# Part 2 of 2 - G4003G DROPROS EL400 DRO Magnetic Scale Install



## coolidge (Mar 5, 2014)

Finally wrapped up this project phew! Here's the second half in pictures...

Here I have about 1" of travel left at the tailstock end. Note I have the read head pointed toward the tailstock vs the instruction video which points it towards the right, I felt this was a better orientation.




Here's the headstock end I have about .625 inches of travel left, this is with the scale cut to 37". Note that black Sharpy line upper/right that's where the backsplash fits there's not a lot of room at this end. That said the backsplash actually sticks out towards the tailstock, the carriage hits the backsplash so there's about 2" of travel towards the headstock you can't use with the backsplash installed.
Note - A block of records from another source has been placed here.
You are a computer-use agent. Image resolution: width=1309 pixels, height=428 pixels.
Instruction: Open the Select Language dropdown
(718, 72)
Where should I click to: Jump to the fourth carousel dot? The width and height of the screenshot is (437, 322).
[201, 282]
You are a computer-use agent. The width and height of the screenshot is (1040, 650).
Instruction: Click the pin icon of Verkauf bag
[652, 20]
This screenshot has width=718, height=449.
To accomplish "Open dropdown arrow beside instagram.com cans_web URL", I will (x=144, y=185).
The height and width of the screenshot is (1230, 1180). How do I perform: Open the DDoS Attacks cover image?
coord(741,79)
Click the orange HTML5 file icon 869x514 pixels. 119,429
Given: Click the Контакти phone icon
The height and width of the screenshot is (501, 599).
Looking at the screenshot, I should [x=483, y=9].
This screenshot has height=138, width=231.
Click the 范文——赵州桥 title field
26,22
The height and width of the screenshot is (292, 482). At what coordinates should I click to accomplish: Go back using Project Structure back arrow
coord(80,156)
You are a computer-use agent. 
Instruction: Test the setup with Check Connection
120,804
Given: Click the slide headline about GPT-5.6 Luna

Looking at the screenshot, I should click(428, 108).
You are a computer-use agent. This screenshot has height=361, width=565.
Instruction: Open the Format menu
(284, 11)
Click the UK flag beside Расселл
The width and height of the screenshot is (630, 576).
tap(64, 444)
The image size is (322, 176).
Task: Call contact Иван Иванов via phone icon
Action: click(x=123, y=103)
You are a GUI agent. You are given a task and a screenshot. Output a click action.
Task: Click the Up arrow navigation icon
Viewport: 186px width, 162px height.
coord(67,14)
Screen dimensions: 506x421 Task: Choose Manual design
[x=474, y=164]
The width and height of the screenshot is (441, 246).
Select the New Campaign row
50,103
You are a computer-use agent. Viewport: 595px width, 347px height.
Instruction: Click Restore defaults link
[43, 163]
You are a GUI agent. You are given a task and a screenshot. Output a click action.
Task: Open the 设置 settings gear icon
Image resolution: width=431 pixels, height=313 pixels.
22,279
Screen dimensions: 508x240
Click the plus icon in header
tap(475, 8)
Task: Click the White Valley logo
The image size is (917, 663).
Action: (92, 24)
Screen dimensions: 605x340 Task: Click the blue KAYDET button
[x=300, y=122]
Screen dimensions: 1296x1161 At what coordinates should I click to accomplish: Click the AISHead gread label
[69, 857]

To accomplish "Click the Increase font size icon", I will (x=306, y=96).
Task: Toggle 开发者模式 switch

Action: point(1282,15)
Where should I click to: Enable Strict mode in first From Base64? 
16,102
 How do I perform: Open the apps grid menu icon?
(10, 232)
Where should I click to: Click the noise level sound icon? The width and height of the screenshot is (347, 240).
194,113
In the event I one day fashion a different stand and backsplash I'm good to go here with the full travel allocated for e.g. carriage bumping right up against the headstock housing.




Here's a shot of the cross slide, as I mentioned in part 1 I flipped the mounting block back around to locate the two tapped T bracket holes towards the left, this gave me more (.625 inches) travel left on the scale at the headstock end.




I'd rather be lucky than good the chip guard fit perfectly!




Here's a wide angle shot, I drilled and tapped 3 holes in my 3 x .75 x 38 inch aluminum bar for the chip guard.




Here's a close up.




Back to the cross slide install I had about 3/4 inch of travel left with the cross slide fully retracted towards the operator.




Here it is fully extended, there's only about 3/16 inch of travel left on the scale.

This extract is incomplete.